Print, unchanged, the line containing "Click the 'With top stimulus' label" along with all lines that follow it to the end of the listing.
· · · · ·
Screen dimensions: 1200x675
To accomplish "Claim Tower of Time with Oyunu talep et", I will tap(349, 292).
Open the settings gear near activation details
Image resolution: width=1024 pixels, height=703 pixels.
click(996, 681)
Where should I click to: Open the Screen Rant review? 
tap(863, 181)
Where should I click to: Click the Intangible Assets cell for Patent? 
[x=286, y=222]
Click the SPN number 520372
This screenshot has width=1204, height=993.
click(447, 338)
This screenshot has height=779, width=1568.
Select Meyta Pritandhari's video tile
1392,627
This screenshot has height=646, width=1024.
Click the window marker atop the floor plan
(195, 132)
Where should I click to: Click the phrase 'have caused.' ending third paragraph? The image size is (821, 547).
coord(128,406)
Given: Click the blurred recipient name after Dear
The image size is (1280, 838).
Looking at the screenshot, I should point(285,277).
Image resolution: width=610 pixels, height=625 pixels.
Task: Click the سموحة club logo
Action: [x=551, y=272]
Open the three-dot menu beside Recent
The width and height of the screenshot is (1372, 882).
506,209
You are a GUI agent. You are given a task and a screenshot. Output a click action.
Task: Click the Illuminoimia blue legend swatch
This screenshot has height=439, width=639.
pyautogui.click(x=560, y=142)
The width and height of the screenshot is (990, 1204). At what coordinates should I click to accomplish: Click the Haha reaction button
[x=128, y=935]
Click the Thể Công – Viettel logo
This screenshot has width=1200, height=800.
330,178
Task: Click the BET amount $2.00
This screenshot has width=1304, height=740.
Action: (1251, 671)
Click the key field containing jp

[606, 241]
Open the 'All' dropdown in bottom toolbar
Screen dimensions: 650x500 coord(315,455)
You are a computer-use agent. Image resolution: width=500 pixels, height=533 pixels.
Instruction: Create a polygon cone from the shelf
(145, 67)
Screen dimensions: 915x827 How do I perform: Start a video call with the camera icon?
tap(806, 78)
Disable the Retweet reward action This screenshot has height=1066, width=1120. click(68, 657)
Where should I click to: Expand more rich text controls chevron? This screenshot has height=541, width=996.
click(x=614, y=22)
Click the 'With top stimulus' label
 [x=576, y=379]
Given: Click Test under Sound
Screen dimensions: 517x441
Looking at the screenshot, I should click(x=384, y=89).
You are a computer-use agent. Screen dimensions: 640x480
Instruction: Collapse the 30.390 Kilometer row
· · · · ·
> _RESPONSE BOX_:
Click the 'With top stimulus' label
 [x=576, y=379]
Given: Click Test under Sound
Screen dimensions: 517x441
Looking at the screenshot, I should click(x=384, y=89).
You are a computer-use agent. Screen dimensions: 640x480
Instruction: Collapse the 30.390 Kilometer row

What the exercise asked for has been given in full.